Lemme see...should I start with the quilt or the car? Quilt or car? Yeah, I'm going with the car.
About two weeks ago, my husband called me from work to say that he was having trouble starting his car. His car is a 2000 Saturn LS, and it has well over 100k on it at this point. We have only about 7 payments left on my car, and I was praying to whatever deities deal with this sort of thing that his car would last long enough to get mine paid off, so we wouldn't have to try to swing two car payments, even for a few months. Of course, any god worth his salt wouldn't grant such a wish since this is what parenting types call a "teaching opportunity." See, once upon a time (which, in my parlance, always means "before I had children"), David and I were hyper-responsible about routine car maintenance. Oil changes, tune ups, spark converter adjustments, valve bearing load bushing combustion alignments: all done precisely when the manufacturer recommended. Then I produced a live human from my own body and along with approximately seven million gallons of breast milk, she also apparently sucked out the part of my brain that deals with such things. This includes doctor appointments, insurance renewal, bill paying, even taking medication. I'm lucky if I manage to take my blood pressure medication every other day.
So, we haven't exactly treated the car very well, so asking it to last another seven months was probably pushing fate too far. He took it in for service, and $600 later we had a new starter and a new battery. Five days later, he was getting in the car to come home from work, and it wouldn't start again. Examination showed that the starter was working, as was the battery, so he had the car towed to a mechanic nearby and hitched a ride home with a co-worker. Yesterday, the mechanic finally looked at the car and pronounced it dead, killed by a broken timing chain. We could get a new engine or a new car.
I know someone will argue with me, but we've decided to go with a new car. I just can't see putting another engine in an old Saturn, and who knows what it would take to find an engine and whether it would be in good enough condition to use. So we called the credit union today and they looked at our credit rating, and after the laughter subsided, we were approved for a not totally outrageous rate on a car loan. But until we can actually get to the dealership to get the car we want, we have to play Who Gets the Other Unreliable Vehicle for several days. David tends to win, since he is gainfully employed and all, and I just sit around the house eating pizza flavored goldfish crackers and complaining about how he doesn't make enough money to buy me more fat quarters. I WONDER HOW HE FEELS ABOUT THAT? I'm not even going to go into the question of how we are going to pay for the car, because that will surely send someone over the edge. Possibly me.

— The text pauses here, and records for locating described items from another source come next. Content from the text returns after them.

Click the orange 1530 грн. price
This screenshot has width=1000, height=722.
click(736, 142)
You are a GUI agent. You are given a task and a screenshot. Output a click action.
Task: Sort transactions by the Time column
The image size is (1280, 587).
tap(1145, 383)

On Monday, I finished the second of two feature articles I am writing for the December/January issue of Quilter's Home, and that accomplishment has freed up my time a bit to work on the HST quilt. I completed 720 blocks, each half bright batik, half white, and spent the weekend mulling over how to lay them out:
I ultimately decided to go with the latter, but because I am a stitcher of very little brain, there was no way - or so I thought - that I could figure out how to sew each row without laying out the entire thing first. I didn't want to try to do it on the floor, because that would be too much of a temptation for DESTRUCTO-GIRL, The Toddler Terror, Destroyer of Worlds. No, clearly it was time for a design wall.
For the 1.5 readers out there who are not quilters and don't know what a design wall is, it's basically just a large piece of flannel, usually tacked to a wall, upon which one can stick quilt blocks in order to see how they will look before sewing them together. Kinda like those felt things they used to always have in vacation Bible school when I was a kid, to show how Joseph and his coat of many locusts destroyed the walls of Jericho and turned into a pillar of Sodomites. Or something like that. I figured a flannel sheet would be easier than buying yardage and sewing it together, but as it turns out, you can't actually buy a flannel sheet anywhere in August. You can no longer buy a bathing suit anywhere (not that I would, but still) or a pair of shorts, and you can load up on parkas and snowboots, but apparently flannel sheet season is not the same as fall fashion season. WHO KNOWS WHY? So, yardage it was.
Once I got it sewn together and tacked up, I realized that I just needed to lay out the two center rows, and I could work outward from there without having to place every single piece on the wall.
Harper naturally asked me for whom I was making this quilt, and I told her, "Me." She seemed shocked at this. Why on earth would I make a quilt just for myself when there is a perfectly deserving six-year-old standing right in front of me who only has FIVE quilts? When I refused to cede ownership of the quilt to her, she countered with, "I think this quilt should belong to everybody in our whole family. You're supposed to share, Mom." That got Devon started. "Yeah. You're supposed to share, Mom." David just waggled his eyebrows at me, since he also feels I possess things I do not share enough. Wouldn't want to leave THAT out of a family conversation, now would we?
At the rate I'm going, it will take several weeks to finish, but it is going to be damn beautiful when it is done. Maybe my husband even have a working vehicle by that point. And he damn well better share.